TASK INSTRUCTIONS: State how many lines of the records below contain the word "green", giving the number and nothing else.

DATA IN THIS EXERCISE:
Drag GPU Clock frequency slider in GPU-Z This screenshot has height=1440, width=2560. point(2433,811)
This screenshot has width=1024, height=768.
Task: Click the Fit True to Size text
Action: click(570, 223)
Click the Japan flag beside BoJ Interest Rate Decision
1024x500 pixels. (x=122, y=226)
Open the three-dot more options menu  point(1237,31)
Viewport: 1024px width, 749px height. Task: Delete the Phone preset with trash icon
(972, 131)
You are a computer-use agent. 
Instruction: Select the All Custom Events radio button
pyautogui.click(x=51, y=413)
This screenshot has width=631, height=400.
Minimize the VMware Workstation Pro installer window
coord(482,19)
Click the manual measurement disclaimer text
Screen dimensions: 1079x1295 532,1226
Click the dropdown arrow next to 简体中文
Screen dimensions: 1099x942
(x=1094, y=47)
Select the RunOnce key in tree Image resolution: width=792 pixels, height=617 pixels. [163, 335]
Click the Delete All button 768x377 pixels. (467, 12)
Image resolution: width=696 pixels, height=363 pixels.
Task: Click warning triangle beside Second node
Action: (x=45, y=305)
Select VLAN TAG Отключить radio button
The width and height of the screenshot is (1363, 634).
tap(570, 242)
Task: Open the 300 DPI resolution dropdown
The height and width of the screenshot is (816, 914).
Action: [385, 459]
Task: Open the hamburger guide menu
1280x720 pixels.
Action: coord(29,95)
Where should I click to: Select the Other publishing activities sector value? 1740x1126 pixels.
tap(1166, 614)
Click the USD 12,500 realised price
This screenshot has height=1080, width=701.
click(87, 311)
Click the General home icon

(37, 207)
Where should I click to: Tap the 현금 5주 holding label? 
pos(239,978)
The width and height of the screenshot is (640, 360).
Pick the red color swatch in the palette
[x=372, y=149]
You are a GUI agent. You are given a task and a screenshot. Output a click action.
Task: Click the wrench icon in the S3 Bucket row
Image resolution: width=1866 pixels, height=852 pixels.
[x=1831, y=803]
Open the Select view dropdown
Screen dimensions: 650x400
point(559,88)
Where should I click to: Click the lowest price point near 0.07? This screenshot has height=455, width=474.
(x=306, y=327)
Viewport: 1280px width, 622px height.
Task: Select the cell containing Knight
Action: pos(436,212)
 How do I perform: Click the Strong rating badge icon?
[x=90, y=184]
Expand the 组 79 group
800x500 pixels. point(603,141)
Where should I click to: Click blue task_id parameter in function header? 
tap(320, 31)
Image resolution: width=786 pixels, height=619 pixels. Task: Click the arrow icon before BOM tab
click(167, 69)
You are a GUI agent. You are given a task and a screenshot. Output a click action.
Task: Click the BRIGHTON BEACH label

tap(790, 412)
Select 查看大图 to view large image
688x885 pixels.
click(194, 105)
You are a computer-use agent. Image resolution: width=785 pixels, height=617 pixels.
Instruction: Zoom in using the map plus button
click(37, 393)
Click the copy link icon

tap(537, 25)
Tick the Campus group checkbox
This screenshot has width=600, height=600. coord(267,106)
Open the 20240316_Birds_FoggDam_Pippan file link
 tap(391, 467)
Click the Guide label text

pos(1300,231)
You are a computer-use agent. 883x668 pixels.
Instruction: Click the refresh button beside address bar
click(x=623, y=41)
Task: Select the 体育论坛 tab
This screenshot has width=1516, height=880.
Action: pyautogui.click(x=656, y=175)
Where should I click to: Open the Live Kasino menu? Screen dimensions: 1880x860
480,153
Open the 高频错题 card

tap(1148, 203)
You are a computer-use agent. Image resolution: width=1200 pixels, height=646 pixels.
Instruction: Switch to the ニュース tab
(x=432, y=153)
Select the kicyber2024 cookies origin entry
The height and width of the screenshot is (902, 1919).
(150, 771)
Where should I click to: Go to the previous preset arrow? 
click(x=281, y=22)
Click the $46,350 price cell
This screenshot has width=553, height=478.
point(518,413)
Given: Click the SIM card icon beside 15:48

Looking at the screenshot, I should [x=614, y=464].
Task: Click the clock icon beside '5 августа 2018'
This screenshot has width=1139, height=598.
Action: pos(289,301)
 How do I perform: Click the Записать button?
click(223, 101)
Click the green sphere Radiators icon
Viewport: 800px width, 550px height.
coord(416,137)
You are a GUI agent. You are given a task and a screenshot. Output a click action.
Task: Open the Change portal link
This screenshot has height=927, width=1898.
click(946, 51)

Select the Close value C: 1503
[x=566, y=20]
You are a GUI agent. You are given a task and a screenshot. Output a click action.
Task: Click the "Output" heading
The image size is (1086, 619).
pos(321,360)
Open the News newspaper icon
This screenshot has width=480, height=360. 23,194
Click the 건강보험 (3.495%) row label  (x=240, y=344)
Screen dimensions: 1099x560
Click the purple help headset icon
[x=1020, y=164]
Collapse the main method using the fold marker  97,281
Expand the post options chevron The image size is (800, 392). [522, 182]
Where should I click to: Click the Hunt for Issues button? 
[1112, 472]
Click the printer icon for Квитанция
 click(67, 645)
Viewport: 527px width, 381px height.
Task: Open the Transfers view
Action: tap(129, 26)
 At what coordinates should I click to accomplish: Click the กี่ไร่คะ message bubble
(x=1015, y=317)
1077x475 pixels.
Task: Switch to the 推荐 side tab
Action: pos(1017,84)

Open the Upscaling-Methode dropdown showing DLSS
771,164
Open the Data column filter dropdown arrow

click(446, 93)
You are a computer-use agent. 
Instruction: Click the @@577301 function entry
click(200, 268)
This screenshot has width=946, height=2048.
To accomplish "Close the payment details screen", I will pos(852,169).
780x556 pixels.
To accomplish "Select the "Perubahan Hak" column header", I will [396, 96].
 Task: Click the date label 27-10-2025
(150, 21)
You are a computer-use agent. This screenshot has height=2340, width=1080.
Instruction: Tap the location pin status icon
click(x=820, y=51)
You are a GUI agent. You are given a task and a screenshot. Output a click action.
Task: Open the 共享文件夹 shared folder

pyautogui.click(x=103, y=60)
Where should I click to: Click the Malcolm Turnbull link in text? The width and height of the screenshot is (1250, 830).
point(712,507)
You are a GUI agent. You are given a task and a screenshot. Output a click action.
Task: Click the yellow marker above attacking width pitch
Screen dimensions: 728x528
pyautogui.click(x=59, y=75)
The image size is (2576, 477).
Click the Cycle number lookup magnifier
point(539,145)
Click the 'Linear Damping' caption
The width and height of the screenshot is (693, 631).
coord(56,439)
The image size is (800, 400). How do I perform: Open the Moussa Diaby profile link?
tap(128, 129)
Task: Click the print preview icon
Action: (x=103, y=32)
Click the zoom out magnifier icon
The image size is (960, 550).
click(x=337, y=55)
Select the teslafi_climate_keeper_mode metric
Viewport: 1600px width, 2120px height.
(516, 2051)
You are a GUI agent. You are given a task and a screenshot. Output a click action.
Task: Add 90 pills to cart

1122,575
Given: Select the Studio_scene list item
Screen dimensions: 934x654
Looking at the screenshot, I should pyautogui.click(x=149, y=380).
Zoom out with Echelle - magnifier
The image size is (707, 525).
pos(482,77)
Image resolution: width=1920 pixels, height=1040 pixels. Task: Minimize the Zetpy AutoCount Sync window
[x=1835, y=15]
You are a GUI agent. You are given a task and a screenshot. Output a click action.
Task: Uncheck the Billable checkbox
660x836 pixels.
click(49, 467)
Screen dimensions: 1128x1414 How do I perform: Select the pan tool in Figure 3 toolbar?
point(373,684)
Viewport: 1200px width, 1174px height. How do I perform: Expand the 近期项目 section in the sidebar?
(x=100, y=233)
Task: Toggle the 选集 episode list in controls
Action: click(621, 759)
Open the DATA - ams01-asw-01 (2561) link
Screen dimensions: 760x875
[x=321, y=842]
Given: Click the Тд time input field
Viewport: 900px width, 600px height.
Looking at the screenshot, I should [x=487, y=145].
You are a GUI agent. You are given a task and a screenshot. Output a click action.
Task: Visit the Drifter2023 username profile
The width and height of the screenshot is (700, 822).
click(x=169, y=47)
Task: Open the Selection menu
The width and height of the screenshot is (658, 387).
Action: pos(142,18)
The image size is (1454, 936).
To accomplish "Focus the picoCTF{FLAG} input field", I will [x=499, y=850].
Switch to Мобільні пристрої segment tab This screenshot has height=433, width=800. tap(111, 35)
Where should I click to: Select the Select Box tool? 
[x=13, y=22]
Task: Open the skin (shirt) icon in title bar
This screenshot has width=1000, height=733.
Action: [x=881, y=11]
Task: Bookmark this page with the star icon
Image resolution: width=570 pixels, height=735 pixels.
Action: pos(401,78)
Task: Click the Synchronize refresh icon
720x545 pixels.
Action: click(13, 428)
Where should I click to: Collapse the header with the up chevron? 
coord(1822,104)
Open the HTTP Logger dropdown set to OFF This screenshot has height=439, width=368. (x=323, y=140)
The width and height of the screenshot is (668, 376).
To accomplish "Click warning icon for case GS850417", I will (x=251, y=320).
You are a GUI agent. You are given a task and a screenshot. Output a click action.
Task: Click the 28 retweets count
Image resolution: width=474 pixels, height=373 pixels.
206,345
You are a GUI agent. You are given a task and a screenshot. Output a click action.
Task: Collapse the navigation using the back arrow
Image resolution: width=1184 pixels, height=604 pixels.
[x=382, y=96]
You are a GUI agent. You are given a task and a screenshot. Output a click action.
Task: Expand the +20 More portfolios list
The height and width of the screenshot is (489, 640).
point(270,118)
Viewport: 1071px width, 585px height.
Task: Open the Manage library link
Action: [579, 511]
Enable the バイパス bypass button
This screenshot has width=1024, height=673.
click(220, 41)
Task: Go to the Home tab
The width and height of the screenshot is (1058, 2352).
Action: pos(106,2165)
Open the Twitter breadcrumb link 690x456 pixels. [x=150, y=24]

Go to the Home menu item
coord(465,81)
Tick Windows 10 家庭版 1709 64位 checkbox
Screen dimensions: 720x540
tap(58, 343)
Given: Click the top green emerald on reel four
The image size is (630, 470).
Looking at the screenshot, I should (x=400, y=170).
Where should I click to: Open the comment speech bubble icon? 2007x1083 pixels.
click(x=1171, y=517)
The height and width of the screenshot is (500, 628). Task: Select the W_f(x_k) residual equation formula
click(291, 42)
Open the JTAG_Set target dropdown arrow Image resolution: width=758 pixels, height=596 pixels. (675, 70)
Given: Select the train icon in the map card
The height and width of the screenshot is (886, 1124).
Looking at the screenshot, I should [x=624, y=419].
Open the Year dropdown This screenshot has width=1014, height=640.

EXERCISE RESULT: 2